_What is required_. Write out the lines of data from the one containing "Image resolution: width=1291" through the one containing "Looking at the", word for word, leaving the pictures out.

(Records about finding elements on screens)
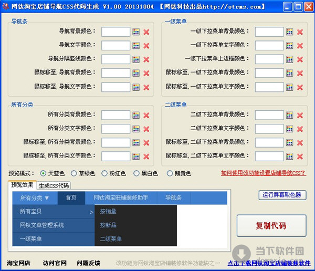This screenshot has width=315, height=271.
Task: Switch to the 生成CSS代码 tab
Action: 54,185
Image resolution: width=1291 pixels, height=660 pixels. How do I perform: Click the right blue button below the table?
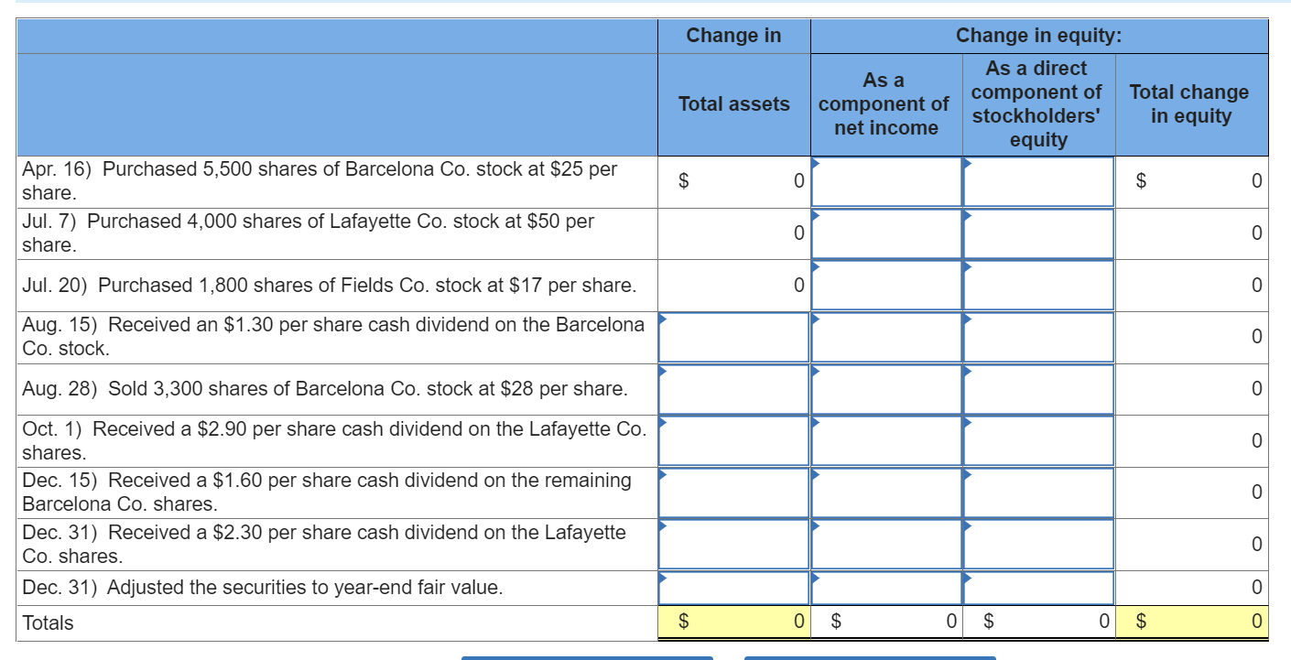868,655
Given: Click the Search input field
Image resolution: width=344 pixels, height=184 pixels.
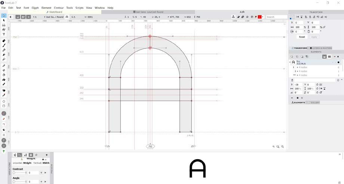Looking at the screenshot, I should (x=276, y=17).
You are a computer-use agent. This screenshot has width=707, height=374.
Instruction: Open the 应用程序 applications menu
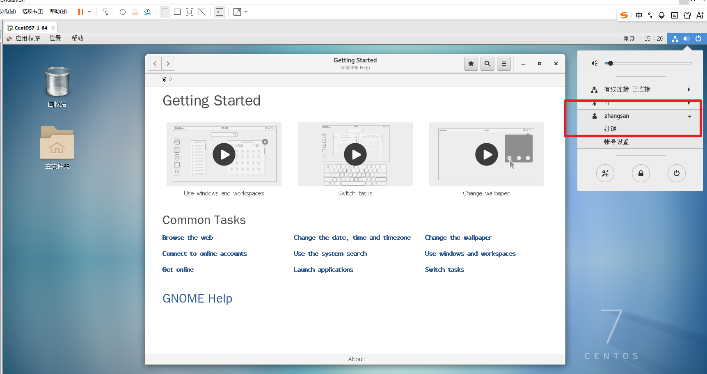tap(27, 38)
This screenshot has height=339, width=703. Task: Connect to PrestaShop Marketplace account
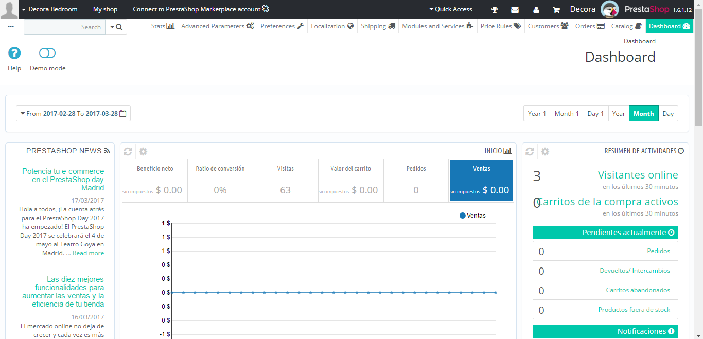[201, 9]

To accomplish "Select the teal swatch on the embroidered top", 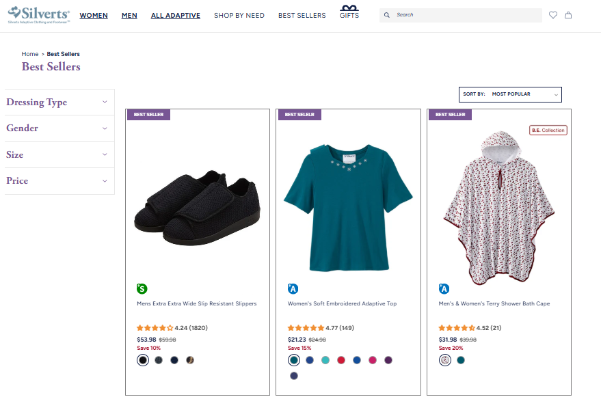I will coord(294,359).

_Reply_.
Image resolution: width=1291 pixels, height=660 pixels. How do I perform: Click the right blue button below the table?
868,655
Given: Click the Search input field
Image resolution: width=344 pixels, height=184 pixels.
Looking at the screenshot, I should (x=276, y=17).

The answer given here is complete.